On April 27, 2018, Justice Marcy Friedman of the New York County Commercial Division issued a decision in National Union Fire Ins. Co. of Pittsburgh, PA v. Burling Ins. Co., 2018 NY Slip Op 30741(U), holding that a Total Pollution Exclusion did not excuse an excess liability carrier’s duty to defend personal injury lawsuits brought by clean-up workers at the World Trade Center site, who alleged that they suffered respiratory and other injuries from exposure to toxins dispersed in the area after September 11.
The exclusion at issue in National Union applied to any claim for “‘[b]odily injury’ . . . which would not have occurred in whole or part but for the actual, alleged or threatened discharge, dispersal, seepage, migration, release or escape of pollutants at any time.” Under New York law, such exclusions are limited to “‘traditional’ or ‘classic’ environmental pollution.” Thus, for example, the New York Court of Appeals has ruled that a similarly-worded exclusion did not apply to a claim arising from the inhalation of paint fumes in an office, as this did not constitute “pollution of the environment.” Belt Painting Corp. v. TIG Ins. Co., 100 N.Y.2d 377 (2003). Justice Friedman noted that Court of Appeals has not “articulate[d] comprehensive criteria for determining whether pollution qualifies as classic or traditional environmental pollution for purposes of insurance policy exclusions.” She declined to resolve the issue in this case, concluding instead that “even if the dispersal [of toxins following 9/11] did constitute classic or traditional environmental pollution, the claimants in the Underlying Actions asserted independent claims that do not fall within the exclusion, thus triggering Burlington’s duty to defend.”

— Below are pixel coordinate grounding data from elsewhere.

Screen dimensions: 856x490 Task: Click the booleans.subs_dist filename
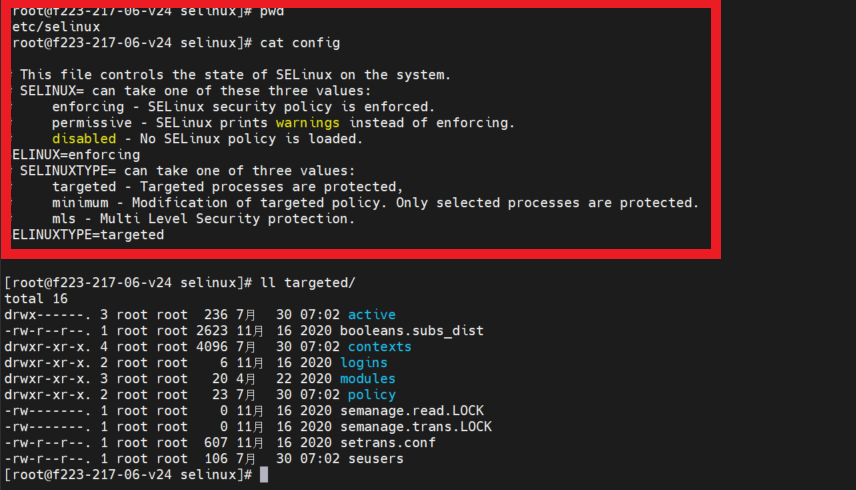(x=412, y=331)
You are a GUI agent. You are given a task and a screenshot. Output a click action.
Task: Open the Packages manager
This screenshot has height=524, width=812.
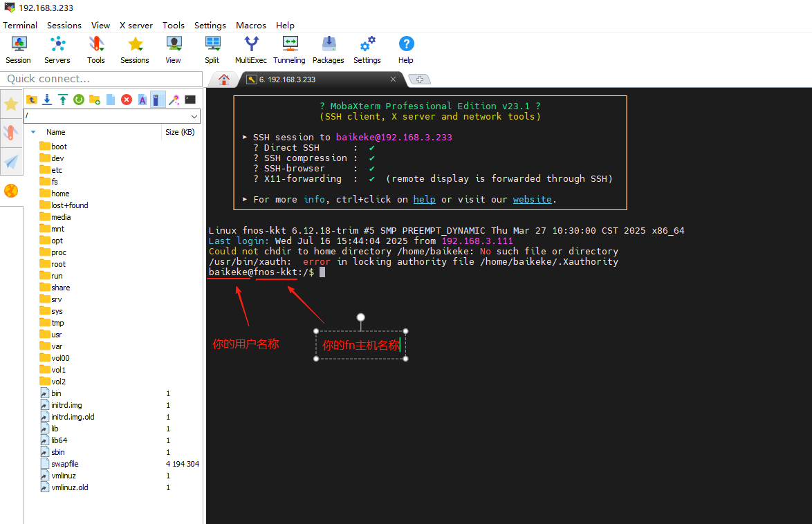[x=328, y=50]
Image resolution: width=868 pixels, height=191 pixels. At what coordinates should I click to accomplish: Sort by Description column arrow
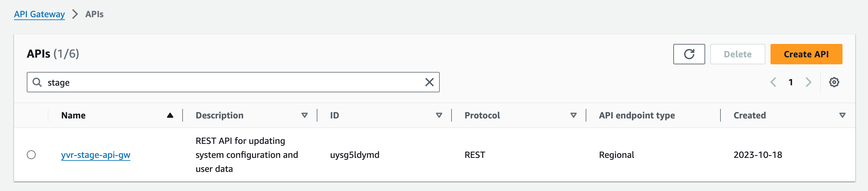pyautogui.click(x=304, y=115)
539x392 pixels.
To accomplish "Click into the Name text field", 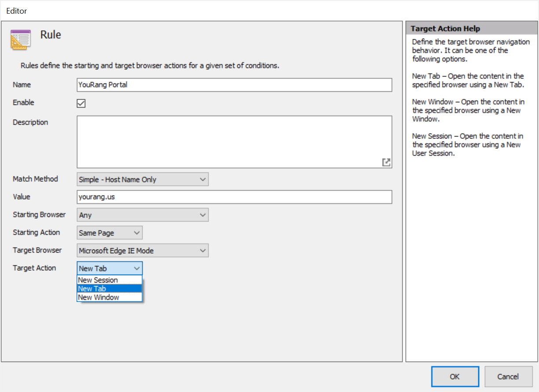I will click(234, 85).
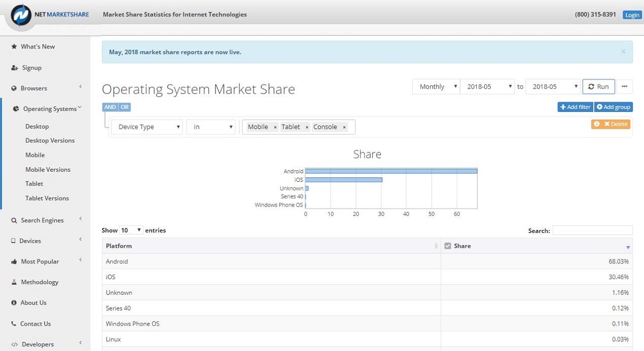Screen dimensions: 644x351
Task: Click the magnifier icon beside Search Engines
Action: [14, 220]
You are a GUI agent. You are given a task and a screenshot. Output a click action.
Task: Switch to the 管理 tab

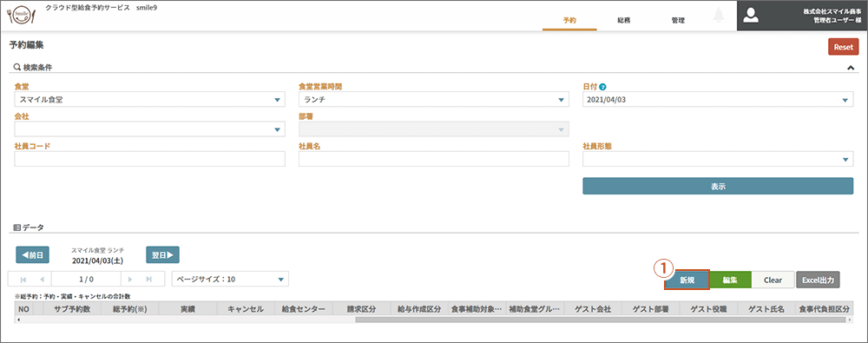point(678,21)
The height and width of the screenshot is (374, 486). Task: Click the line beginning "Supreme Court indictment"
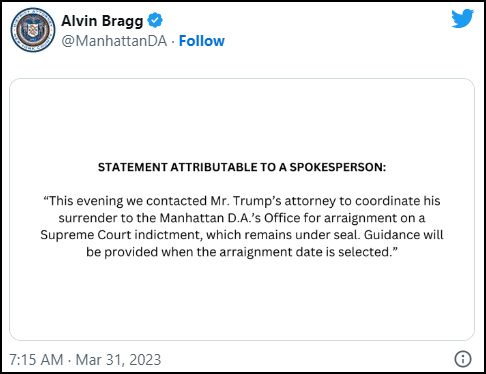point(242,235)
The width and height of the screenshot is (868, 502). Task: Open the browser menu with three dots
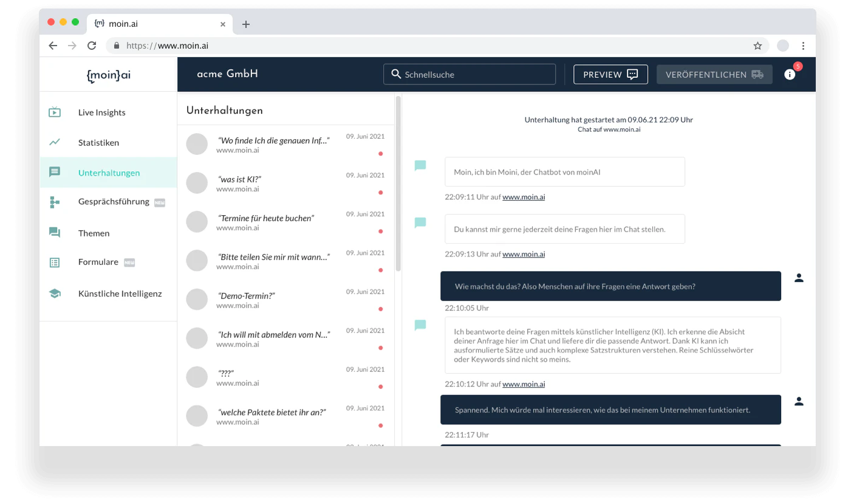pos(803,46)
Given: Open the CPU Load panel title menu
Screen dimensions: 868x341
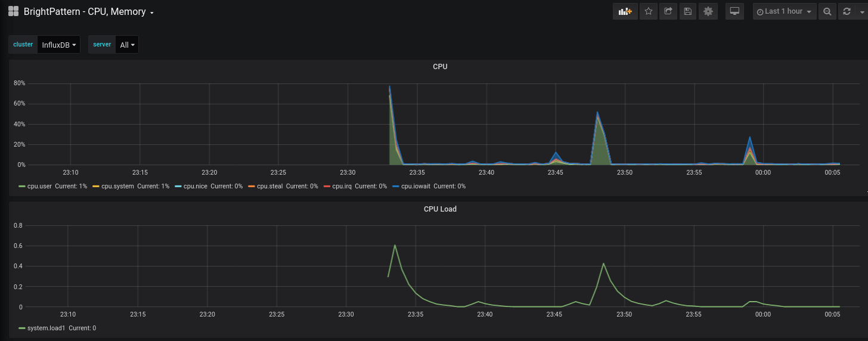Looking at the screenshot, I should (440, 209).
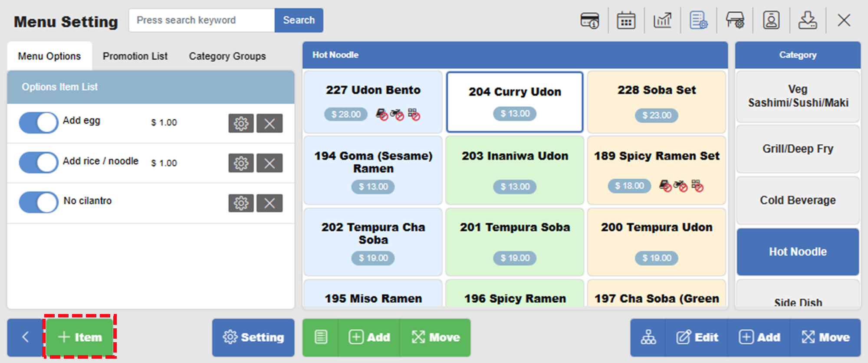Go back using the left chevron button
The image size is (868, 363).
point(25,337)
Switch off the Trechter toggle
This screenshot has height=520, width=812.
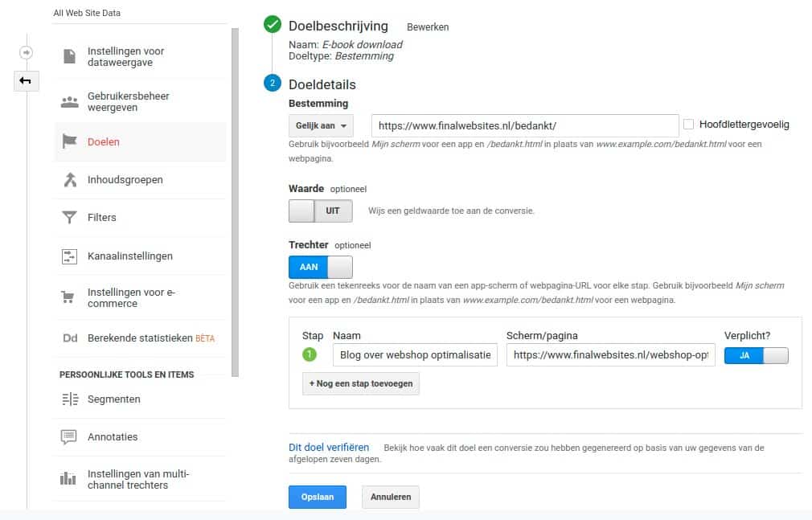tap(320, 267)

The insurer argued that the “but for” language of the exclusion was satisfied, since the plaintiffs in the underlying lawsuits would not have suffered their injuries “but for the polluted environment.” Justice Friedman rejected this argument and instead adopted the reasoning of a pair of Southern District decisions holding that pollution exclusions did not bar coverage for similar personal injury claims brought by workers at or around the World Trade Center site. See WTC Captive Ins. Co., Inc. v. Liberty Mutual Fire Ins. Co., 549 F. Supp. 2d 555 (S.D.N.Y. 2008) (Hellerstein, J.); and 120 Greenwich Development Associates, LLC v. Admiral Indemnity Co., Case No. 08-cv-6491 (S.D.N.Y. Sept. 25, 2013) (Preska, J.). Justice Friedman held that the pollution exclusion did not apply because the underlying lawsuits did not assert claims against the insured for causing (or failing to abate) the pollution. Rather, the lawsuits asserted claims under the New York Labor Law and common law negligence for the insured’s failure “to provide the Plaintiffs with a safe place to work,” including “proper and appropriate respiratory protection and protection from exposure to toxins during the time that the Plaintiffs participated in the clean-up.” Justice Friedman noted that the insurer “failed to cite any New York authority” holding “that a pollution exclusion . . . applies to defeat an insurer’s obligation to defend workplace safety claims stemming from exposure to pollution,” and there was “at least some New York authority to the contrary.”
This decision illustrates both the breadth of an insurer’s duty to defend, and the heavy burden an insurer faces in seeking to invoke a policy exclusion. Justice Friedman also observed that an insurance policy must be interpreted in light of “the reasonable expectations of a businessperson.” In this regard, she found it relevant that “the policy was issued after 9/11” when “the clean-up in areas surrounding the World Trade Center would have been expected to occur. . . . If this sophisticated insurer sought to exclude liability for injuries sustained by workers performing clean-up activities, it could readily have adopted specific language to that effect.”